FIGHTING HERBICIDE-RESISTANT WEEDS

Farming1.jpg

Situation

Weeds are tenacious. They learn how to resist herbicides that are designed to kill them in as little as 5 or 6 growing seasons. When the weed-killing herbicides become ineffective and weeds run rampant, choking out crops, farmers need to change. But change is hard. 

When a global seed company shared the scientific data that herbicide-resistant weeds were coming to Midwestern farmlands of the United States, most of the farmers disregarded the message. "That's not a problem on my farm," they'd say. "My herbicides are working fine." (Denial)

DIAGNOSIS

Through a series of interviews, conducted with support from my partners at Encouragetech, with growers, company agronomists field sales reps and dealers, the problem was diagnosed as “acceptance of the issue” and not “awareness of the issue.”
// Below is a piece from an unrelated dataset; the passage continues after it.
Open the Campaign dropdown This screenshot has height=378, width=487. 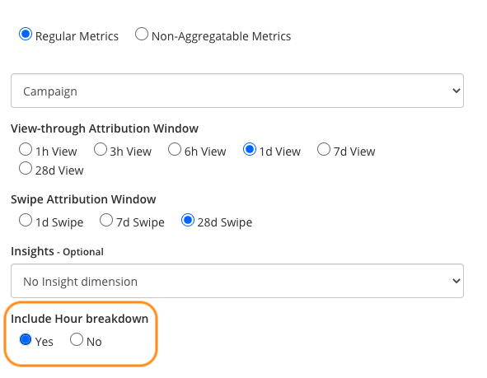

It was clear the growers understood the issues but because it was not impinging on their yields, the need to act was an abstract idea.

Design

A pilot workshop was designed to introduce the data and issues in a vivid way to groups of 7-10 growers at a time. The growers were split into two groups so they can focus on a single issue in each group. Group A was asked to articulate their vision for their farm in 5 years. Group B was asked to take the data from agronomists and forecast how long it will take before the resistant weeds to overrun their fields.  Then they presented to each other.
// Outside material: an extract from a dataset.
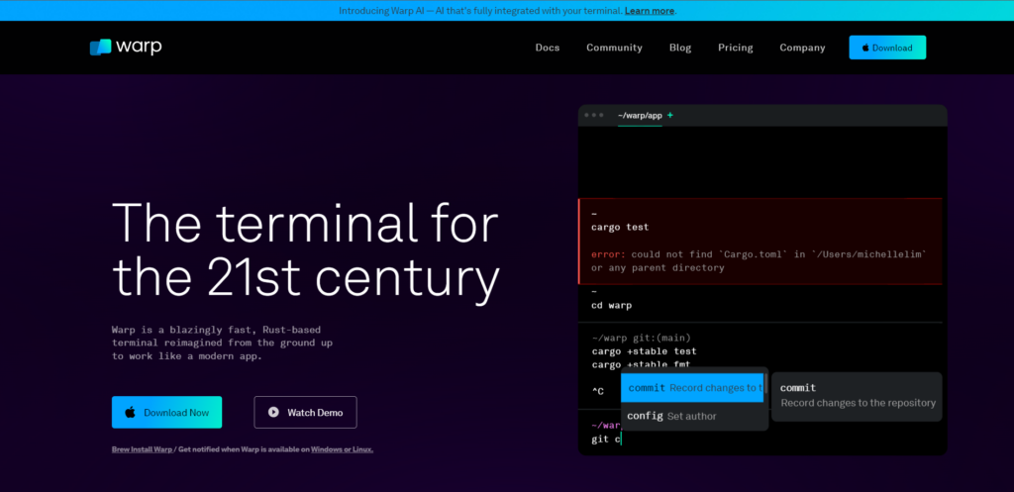Screen dimensions: 1014x492
Task: Open the Windows or Linux notification link
Action: point(342,449)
After the discussion, the growers sat down with agronomists to plan their crops on a field by field basis for the following growing season.

 SOLUTION

By presenting their findings to each other, they owned the solution (the IKEA effect) and because they’re sharing it in small groups of neighbor growers, they have a sense of pride in their commitment (social pressure) to execute the plan to fend off the resistant weeds.

 RESULTS

At this writing, the pilot phase has not yet concluded. Results will be measured against fields implementing their plans and fields not implementing plans.